Задания для выполнения:
A. Какой машиностроительный суперкомбинат упоминается во фрагменте о частной и общественной собственности?
B. Приведите фрагмент о частной и общественной собственности от слов "Почему же национализация" до слов "его годовой продукции?" включительно, заменив "приватизация" на "продажа".
C. Продолжите фрагмент о частной и общественной собственности, начав сразу после его последнего предложения.

Выбранный фрагмент:
Создание мифа об «освободительной» роли частной собственности сопровождалось фабрикацией черного мифа об общественной собственности как якобы возникающей с помощью авторитарной власти и насилия. В.С.Нерсесянц пишет:
«Создаваться и утверждаться социалистическая собственность может лишь внеэкономическими и внеправовыми средствами – экспроприацией, национализацией, конфискацией, общеобязательным планом, принудительным режимом труда и т. д.».
Почему же национализация – неправовой акт? А приватизация – правовой? Какие можно придумать правовые основания, чтобы отдать одному комсомольскому работнику машиностроительный суперкомбинат «Уралмаш» за смехотворную цену – одну тысячную не стоимости завода, а стоимости его годовой продукции?

Записи данных:
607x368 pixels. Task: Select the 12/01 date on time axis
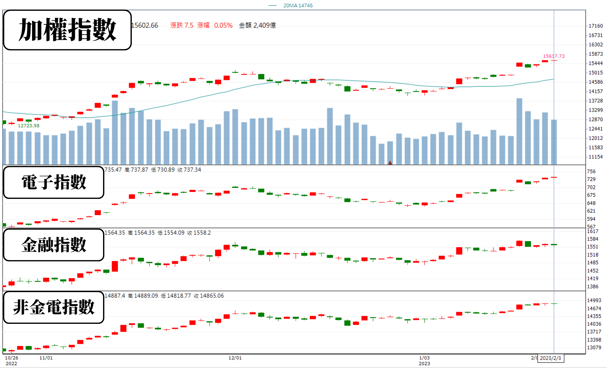[x=235, y=358]
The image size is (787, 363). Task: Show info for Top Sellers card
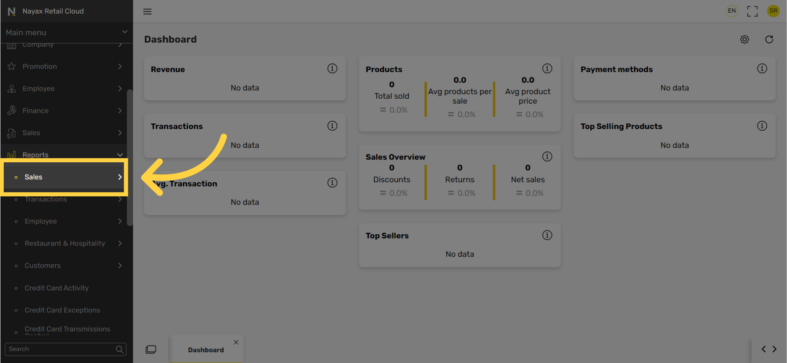pyautogui.click(x=547, y=235)
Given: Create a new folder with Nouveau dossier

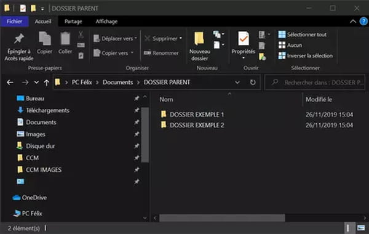Looking at the screenshot, I should (x=199, y=46).

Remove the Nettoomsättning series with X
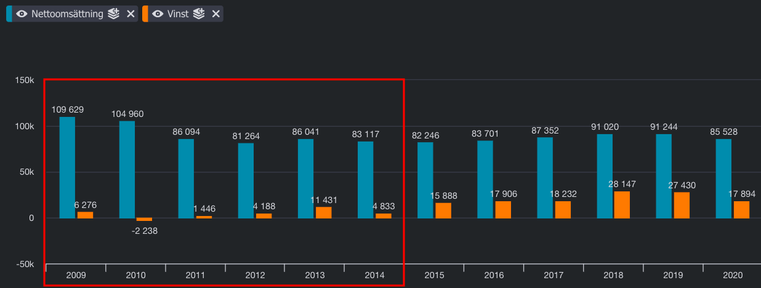point(131,14)
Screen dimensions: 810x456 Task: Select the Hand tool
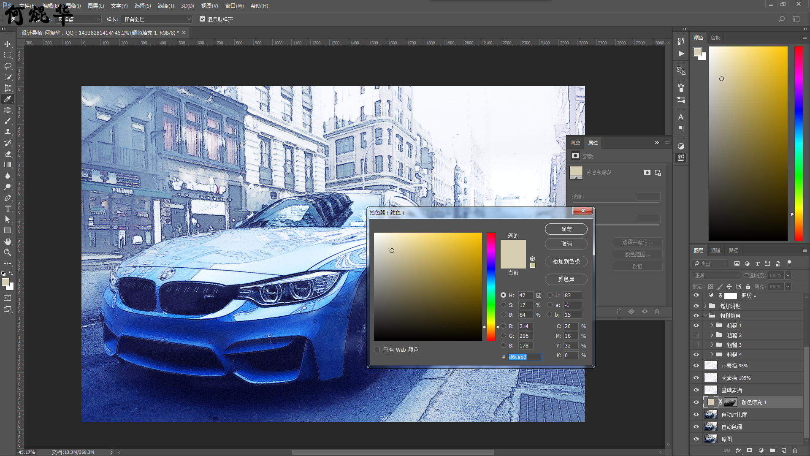8,242
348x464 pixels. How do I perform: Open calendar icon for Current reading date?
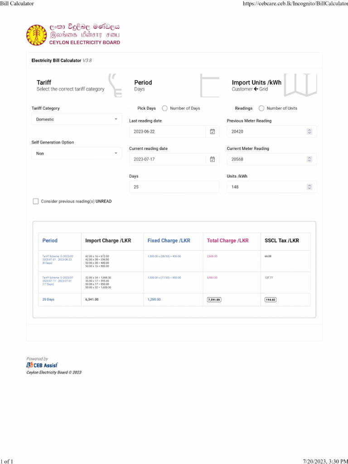tap(213, 159)
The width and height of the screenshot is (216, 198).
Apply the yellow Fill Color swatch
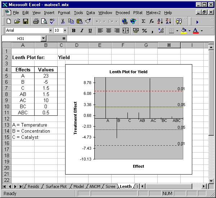[184, 31]
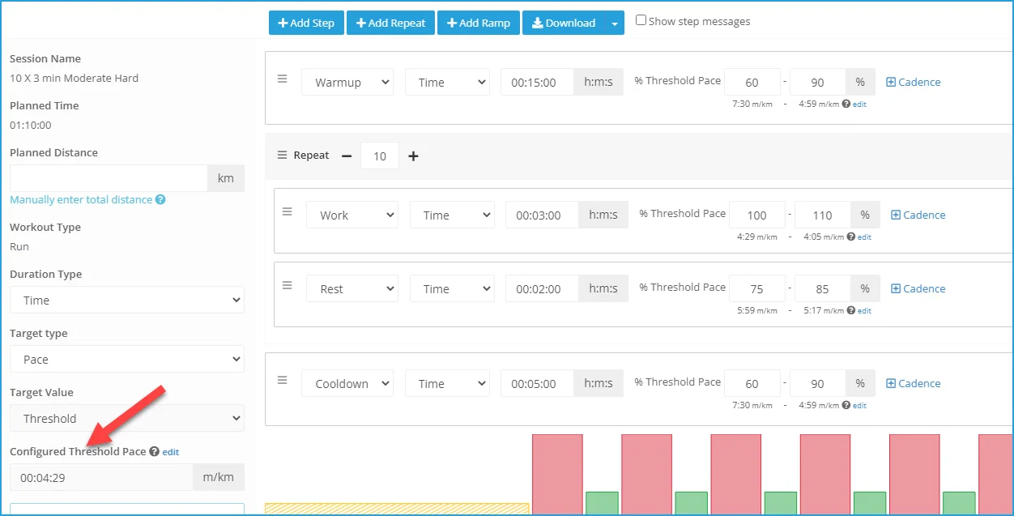Enable the Show step messages checkbox
Screen dimensions: 1014x516
pos(641,20)
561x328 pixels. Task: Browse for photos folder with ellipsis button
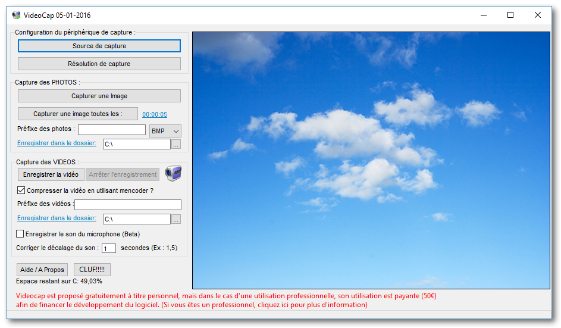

Ответы к заданиям:
A. «Уралмаш».

B.
Почему же национализация – неправовой акт? А продажа – правовой? Какие можно придумать правовые основания, чтобы отдать одному комсомольскому работнику машиностроительный суперкомбинат «Уралмаш» за смехотворную цену – одну тысячную не стоимости завода, а стоимости его годовой продукции?

C.
Но пусть даже национализация в 1918 г. и была «неправовой» (точнее, следовала революционному праву). Разве это особенность именно русской революции? Крупнейший экономист Запада XX века Дж. М.Кейнс писал в 1922 г.: «В природе революций, войн и голода уничтожать закрепленные законом имущественные права и частную собственность отдельных индивидов». Но главное даже не правовая сторона дела, а тот факт, что национализация промышленности в России – всего лишь краткий исторический миг в истории советского хозяйства, да и национализированы в 1918 г. были парализованные и заброшенные предприятия. Ее главной причиной была именно остановка производства владельцами предприятий, что грозило рабочим голодной смертью. Именно владельцы нарушили свои обязанности, которые явно или неявно предусмотрены «общественным договором», каковым и является частная собственность на средства производства. В 1954 г. были опубликованы исключительно важные для данной темы материалы – большой том в 824 страницы («Национализация промышленности в СССР. Сборник документов и материалов 1917–1920 гг.» М.: Политиздат. 1954). Его полезно прочитать внимательно, каждый документ, о каждом конкретном случае.
Но 9/10 социалистической собственности в СССР было создано хозяйственной деятельностью в последующий за национализацией период. Согласно промышленной переписи, на 31 августа 1918 г. было национализировано 3 тыс. крупных предприятий – практически все, какие были в России. Большинство их было разорено во время Гражданской войны и потом восстановлено уже советским государством. Но за годы первой и второй пятилеток и часть третьей пятилетки до начала Великой Отечественной войны было построено 9 тыс. крупных предприятий.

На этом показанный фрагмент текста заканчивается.